Hsiao Feng is not dead, however, but has gone into hiding. When first we meet our hero it is as “Ah Chi”, a drunken nobody working as errand boy for a brothel in Bitter Sea Town. There he catches the eye of prostitute Li (Jiang Mengjie), even taking a blade for her from a dissatisfied customer, but despite her advances, Ah Chi remains chaste, clearly preoccupied by weightier thoughts.
Stealing the show, however, is Peter Ho as Yen, a rival swordsman who had vowed to defeat Hsiao Feng and become the best in the land. On hearing of the Third Master’s death, he retreats into obscurity. Sporting skull-like facial tattoos and hauling his own tombstone on his back, Yen takes up residence in a graveyard outside Bitter Sea Town, vowing never to use his 13 Sword fighting style again.
Meanwhile, Chiu-ti unleashes Chu and his Divine Might death cult, who rampage through the kingdom taking on all comers.
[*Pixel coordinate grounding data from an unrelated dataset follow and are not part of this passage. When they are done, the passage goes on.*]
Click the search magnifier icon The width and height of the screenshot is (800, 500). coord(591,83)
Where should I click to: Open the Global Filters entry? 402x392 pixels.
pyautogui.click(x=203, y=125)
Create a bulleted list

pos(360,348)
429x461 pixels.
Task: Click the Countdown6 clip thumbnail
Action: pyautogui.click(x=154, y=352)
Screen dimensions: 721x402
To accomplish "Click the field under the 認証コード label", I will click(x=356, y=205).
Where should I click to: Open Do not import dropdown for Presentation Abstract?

When Li and her family is threatened, Ah Chi is finally forced to reveal his true identity, with events escalating towards a climactic showdown between Divine Might and the Hsieh Clan of Supreme Sword Manor.
Tsui Hark has spent the past few years taking bold strides forward in the realm of 3D, working with some of the industry’s best fight choreographers to utilise the depth of field to great effect in the likes of Flying Swords of Dragon Gate and Taking of Tiger Mountain. Serving as producer here for Derek Yee, Tsui’s influence can be felt strongly in Sword Master’s numerous action sequences, not least the climactic battle at Supreme Sword Manor, with poisoned grappling hooks appearing out of the fog to attack their victims. As acrobatic fighters perform impossible manouevers on invisible wires, Yee's swooping cameras create a dizzingly kinetic experience.
Elsewhere, Yee conjures up gorgeous cinematic landscapes and settings as elaborate as they are self-consciously artificial. Yee is not aiming for realism here, but rather a heightened visual aesthetic in the same way the great studio pictures of yesteryear would embrace their sets so enthusiastically. From blossoming trees to mist-covered mountain tops, Sword Master exists in a magical realm of mythology and legend, a step outside our reality, yet fuelled and driven by the same heightened emotions.
Hsiao Feng’s own legend weighs heavy on his shoulders, as he must live with being revered and feared in equal measure. As the greatest swordsman, he faced constant challenge from warriors desperate to forge their own mythic identity, and for that reason, faked his own death and disappeared. In doing so, however, Hsiao Feng also spurned Chiu-ti, breaking off their arranged marriage that was set to unite the rival clans of Hsieh and Mu Yung. His decision has tragic repercussions, not least the bruising of Chiu-ti’s already fragile ego, who also proves to be an accomplished sword fighter in her own right.
Despite Hsiao Feng’s quiet humility and Li’s naive yet ultimately good-natured efforts to provide for her family, it is Ho’s lone swordsman Yen who emerges as the film's most charismatic character. After a life spent in the shadow of his greatest rival - to the point he is even mistaken for the Third Master - Yen is devastated when robbed of the chance to test his skills against him. Initially, Yen proclaims that if he cannot be the hero he must become the villain, although later allies himself with Hsiao Feng when greater forces of evil emerge.
Personal and reverent, yet pulsating with visual invention, Sword Master is a passionate love letter to Chinese cinema’s most quintessential genre, but also a bold exploration into wuxia’s visual language. Sword Master is pioneering, experiential cinema, simultaneously steeped in decades of tradition and mythology, which must, as its hero learns, be embraced if it is ever to be overcome.